## Material for the task

▼▼▼

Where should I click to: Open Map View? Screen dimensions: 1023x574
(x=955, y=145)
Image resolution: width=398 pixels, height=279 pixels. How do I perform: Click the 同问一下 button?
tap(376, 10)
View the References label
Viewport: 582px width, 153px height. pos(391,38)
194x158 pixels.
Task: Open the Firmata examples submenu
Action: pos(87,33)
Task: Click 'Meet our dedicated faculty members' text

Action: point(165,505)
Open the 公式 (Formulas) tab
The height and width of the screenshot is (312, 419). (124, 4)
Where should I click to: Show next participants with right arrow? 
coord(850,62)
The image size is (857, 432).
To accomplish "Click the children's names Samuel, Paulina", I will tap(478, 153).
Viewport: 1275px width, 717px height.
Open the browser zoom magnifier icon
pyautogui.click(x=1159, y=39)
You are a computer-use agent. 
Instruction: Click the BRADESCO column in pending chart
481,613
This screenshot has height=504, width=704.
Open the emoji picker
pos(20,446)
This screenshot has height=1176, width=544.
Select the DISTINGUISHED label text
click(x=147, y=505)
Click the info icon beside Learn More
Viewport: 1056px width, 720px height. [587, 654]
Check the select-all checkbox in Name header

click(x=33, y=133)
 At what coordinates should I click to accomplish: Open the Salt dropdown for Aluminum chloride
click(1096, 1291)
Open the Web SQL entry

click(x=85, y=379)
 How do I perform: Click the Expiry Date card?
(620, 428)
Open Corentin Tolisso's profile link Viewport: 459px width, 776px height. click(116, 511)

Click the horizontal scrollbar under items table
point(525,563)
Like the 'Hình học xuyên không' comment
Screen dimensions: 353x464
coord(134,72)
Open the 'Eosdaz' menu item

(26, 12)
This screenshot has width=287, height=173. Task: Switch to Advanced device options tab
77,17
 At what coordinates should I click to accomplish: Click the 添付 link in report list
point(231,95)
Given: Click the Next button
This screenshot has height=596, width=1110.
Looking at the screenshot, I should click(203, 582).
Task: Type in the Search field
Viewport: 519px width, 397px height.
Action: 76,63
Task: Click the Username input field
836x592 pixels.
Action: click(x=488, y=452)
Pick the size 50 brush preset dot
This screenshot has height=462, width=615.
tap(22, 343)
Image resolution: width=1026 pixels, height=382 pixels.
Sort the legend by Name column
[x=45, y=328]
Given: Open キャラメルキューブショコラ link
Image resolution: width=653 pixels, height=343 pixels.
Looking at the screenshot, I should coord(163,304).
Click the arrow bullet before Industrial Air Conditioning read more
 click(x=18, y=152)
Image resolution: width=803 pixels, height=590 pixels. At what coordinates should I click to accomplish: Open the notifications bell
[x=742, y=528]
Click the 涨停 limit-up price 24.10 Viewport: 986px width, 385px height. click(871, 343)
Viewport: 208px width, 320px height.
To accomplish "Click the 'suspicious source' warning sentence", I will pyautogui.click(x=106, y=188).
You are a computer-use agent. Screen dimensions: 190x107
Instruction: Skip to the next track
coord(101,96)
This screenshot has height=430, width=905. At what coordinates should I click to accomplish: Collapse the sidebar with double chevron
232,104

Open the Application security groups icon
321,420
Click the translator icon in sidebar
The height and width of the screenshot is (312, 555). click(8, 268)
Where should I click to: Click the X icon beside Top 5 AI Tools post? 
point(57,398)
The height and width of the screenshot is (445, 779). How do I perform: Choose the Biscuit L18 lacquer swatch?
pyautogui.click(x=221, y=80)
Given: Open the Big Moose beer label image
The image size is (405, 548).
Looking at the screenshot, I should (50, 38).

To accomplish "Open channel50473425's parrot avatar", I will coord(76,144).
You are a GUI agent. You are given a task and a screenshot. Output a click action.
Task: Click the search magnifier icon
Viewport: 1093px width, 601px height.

▲▲▲

## Aim
Set down the listing word for word, from its first line down to and including the line that contains "tap(376, 10)".

## Reply to the exercise
Where should I click to: Open Map View? Screen dimensions: 1023x574
(x=955, y=145)
Image resolution: width=398 pixels, height=279 pixels. How do I perform: Click the 同问一下 button?
tap(376, 10)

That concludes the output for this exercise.